Face à la gravité de la pollution des cours d’eau au Mali, le Programme conjoint d’appui à la gestion intégrée des ressources en eau (PCA-GIRE), en partenariat avec les Ambassades des Pays-Bas et de la Suède au Mali, a organisé, hier jeudi, à l’hôtel Maeva de Bamako, un atelier sur la qualité de l’eau de surface au Mali.

La cérémonie d’ouverture de l’atelier était présidée par Amadou DIALLO, conseiller technique au ministère de l’Énergie et de l’eau, en présence de l’Ambassadeur des Pays-Bas dans notre pays, Yolke OPPEWAL ; la coordinatrice du PCA-GIRE, Mme CISSE Youma COULIBALY. On y notait également la présence des directeurs régionaux de l’Hydraulique et responsables des Laboratoires d’eau de Bamako, Kayes, Ségou, Sikasso, Mopti ; une délégation venue de la Guinée Conakry ainsi que d’autres organisations nationales et internationales impliquées dans la gestion de l’eau.

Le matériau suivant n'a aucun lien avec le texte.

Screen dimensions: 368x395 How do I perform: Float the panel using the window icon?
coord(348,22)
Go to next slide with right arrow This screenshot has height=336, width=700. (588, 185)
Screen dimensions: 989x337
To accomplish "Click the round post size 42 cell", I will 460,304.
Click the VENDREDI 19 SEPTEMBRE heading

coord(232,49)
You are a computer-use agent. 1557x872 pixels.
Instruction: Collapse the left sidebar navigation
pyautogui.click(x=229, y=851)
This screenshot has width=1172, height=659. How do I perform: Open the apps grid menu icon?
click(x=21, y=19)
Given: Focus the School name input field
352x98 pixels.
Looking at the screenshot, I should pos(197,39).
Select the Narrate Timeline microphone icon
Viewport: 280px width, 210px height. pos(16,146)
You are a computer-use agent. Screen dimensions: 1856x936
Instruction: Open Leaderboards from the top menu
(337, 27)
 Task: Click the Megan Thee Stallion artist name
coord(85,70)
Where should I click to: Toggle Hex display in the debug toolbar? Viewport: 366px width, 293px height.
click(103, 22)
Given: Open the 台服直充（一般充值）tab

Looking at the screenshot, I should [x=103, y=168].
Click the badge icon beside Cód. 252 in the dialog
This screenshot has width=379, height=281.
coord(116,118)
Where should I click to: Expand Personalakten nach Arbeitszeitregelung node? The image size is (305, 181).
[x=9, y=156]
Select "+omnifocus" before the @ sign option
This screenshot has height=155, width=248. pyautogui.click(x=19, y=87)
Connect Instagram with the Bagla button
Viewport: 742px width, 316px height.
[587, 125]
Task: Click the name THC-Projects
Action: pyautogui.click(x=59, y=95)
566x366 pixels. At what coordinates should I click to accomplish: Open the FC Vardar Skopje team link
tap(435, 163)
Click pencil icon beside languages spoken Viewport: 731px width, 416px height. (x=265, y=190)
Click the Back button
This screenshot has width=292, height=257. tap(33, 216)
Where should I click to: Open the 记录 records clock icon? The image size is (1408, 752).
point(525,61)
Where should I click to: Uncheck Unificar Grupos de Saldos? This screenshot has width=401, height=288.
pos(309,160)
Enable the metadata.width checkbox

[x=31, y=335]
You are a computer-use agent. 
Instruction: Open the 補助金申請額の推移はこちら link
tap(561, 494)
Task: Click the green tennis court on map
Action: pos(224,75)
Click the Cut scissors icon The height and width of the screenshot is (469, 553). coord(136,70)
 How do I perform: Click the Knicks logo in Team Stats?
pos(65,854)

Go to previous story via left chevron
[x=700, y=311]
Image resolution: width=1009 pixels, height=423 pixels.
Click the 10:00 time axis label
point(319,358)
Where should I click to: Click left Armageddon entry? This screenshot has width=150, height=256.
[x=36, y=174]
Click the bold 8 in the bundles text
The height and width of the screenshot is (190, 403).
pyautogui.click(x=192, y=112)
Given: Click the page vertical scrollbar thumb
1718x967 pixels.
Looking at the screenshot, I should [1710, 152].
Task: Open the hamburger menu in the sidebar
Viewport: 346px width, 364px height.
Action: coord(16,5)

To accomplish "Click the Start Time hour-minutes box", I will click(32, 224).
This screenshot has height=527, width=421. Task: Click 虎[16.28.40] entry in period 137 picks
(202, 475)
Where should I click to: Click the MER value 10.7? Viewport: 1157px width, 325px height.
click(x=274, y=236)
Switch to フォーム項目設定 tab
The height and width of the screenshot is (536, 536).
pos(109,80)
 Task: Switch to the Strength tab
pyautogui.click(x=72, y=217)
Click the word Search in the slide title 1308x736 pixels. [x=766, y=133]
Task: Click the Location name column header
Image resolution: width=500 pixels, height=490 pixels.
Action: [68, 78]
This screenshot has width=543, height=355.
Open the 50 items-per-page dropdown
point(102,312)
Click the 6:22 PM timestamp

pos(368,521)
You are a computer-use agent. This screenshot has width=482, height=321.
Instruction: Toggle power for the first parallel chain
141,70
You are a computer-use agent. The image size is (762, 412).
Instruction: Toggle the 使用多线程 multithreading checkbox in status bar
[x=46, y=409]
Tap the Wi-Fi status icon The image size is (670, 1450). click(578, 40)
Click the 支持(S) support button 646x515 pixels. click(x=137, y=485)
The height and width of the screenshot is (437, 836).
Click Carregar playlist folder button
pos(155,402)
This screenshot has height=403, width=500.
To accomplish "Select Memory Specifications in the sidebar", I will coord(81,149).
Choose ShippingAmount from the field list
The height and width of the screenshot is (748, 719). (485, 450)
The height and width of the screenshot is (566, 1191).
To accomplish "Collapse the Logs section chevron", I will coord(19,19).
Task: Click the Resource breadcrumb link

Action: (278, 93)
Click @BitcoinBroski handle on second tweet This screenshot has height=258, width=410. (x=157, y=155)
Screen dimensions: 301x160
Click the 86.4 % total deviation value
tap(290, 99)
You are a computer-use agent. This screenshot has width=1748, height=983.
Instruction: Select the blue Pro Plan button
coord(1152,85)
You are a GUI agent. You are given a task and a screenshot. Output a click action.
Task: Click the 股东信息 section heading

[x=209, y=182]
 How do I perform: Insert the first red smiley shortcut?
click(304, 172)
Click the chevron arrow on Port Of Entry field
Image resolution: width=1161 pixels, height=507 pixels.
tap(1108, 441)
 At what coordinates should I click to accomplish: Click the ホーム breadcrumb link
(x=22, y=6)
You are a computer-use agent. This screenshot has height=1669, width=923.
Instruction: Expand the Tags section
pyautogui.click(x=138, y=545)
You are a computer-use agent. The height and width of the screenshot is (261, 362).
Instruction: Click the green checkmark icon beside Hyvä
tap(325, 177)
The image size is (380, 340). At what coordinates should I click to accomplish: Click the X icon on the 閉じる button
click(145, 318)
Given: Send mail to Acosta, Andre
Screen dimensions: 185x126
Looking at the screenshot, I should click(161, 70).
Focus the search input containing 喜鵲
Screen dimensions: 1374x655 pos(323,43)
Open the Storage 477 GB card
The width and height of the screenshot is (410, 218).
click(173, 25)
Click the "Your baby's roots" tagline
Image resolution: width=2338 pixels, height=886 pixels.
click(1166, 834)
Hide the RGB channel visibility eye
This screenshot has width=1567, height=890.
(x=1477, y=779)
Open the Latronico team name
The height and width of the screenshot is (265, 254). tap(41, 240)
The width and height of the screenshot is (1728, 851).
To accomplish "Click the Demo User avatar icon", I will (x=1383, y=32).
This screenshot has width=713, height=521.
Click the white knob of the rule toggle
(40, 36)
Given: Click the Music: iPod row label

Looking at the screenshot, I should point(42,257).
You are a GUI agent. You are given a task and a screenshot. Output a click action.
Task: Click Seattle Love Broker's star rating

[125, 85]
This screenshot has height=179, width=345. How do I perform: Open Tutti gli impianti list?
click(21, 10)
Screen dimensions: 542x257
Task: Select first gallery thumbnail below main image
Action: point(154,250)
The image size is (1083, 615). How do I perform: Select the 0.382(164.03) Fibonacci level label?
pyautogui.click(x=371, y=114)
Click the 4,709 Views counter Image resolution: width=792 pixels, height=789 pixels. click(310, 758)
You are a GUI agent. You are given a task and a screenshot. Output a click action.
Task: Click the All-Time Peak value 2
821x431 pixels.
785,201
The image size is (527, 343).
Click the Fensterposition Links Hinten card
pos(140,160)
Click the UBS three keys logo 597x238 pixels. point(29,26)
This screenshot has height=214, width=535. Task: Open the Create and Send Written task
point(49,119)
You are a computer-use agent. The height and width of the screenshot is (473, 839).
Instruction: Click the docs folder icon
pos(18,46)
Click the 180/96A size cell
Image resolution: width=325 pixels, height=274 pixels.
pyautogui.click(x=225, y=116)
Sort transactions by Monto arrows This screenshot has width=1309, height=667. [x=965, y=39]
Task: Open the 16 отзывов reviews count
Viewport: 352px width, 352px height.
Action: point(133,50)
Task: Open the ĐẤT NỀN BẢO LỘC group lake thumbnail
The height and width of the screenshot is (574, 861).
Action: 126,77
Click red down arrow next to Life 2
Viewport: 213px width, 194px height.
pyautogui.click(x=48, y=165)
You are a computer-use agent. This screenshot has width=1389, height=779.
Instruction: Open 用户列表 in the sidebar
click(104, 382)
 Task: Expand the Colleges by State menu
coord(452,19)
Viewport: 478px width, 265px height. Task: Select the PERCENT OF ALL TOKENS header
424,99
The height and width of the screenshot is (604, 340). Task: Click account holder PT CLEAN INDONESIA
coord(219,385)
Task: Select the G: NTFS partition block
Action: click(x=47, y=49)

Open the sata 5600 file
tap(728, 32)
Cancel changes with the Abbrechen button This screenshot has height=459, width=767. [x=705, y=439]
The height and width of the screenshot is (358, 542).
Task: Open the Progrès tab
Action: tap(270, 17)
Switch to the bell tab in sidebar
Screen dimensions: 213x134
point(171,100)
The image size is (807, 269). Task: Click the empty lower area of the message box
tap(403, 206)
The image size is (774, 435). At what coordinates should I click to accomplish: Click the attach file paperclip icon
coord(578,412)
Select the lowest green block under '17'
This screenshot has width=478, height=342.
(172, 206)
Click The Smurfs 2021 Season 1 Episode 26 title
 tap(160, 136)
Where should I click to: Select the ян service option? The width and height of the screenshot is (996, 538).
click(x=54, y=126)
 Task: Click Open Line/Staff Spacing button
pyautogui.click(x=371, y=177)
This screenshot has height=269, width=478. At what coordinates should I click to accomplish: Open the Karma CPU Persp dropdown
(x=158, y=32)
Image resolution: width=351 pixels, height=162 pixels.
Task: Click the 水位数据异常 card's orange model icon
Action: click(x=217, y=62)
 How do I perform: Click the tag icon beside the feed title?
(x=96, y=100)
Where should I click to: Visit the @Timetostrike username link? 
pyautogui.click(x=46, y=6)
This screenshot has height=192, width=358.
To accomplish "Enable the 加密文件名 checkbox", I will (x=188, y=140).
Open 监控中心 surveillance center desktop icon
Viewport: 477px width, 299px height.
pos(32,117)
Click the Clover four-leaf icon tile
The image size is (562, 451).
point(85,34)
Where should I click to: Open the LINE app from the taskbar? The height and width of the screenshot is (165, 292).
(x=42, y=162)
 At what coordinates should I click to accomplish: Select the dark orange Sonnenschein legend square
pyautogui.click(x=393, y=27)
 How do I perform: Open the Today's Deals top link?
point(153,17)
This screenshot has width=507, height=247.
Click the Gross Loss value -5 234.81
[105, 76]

Le diplomate néerlandais s’est réjoui de voir l’ensemble des acteurs mobilisés autour des enjeux de cette question aussi délicate que la qualité de l’eau de surface. Les acteurs, selon lui, au cours de cette rencontre, doivent mener la réflexion sur le problème de pollution, les solutions à apporter, ainsi que les synergies à développer entre eux pour le suivi de la qualité de l’eau.
Selon lui, il est établi qu’au Mali comme dans d’autres pays du sahel, les civilisations se sont bâtis le long des cours d’eau et avec elle la vie économique par l’exploitation des ressources en eau et connexes.
L’ambassadeur a tenu à partager cette pensée : « De la source à l’embouchure, l’eau n’est plus la même ; elle se charge de tout ce qu’elle charrie ; ses caractéristiques biochimiques, voire sa couleur changent ; elle devient la résultante de tout ce qu’on a ou l’on s’y est retenu de jeter ».
Pour lui, aujourd’hui plus que jamais, il est urgent d’agir. D’ailleurs, c’est pourquoi son pays s’est engagé aux côtés du gouvernement du Mali, depuis plusieurs années, pour développer avec la Suède, le Programme conjoint d’appui à la gestion intégrée des ressources en eau (PCA-GIRE), qui est une approche holistique de gestion durable des eaux à l’échelle des bassins versants.
Le second programme, intitulé BAM GIRE, a-t-il révélé, est en cours sous l’implémentation de Wetland International. Par ailleurs, est persuadé M OPPEWAL, les actions conduites par l’ABN et AKVO permettront de suivre la qualité de l’eau de surface à Bamako par l’utilisation de smartphones et des drones sous-marins.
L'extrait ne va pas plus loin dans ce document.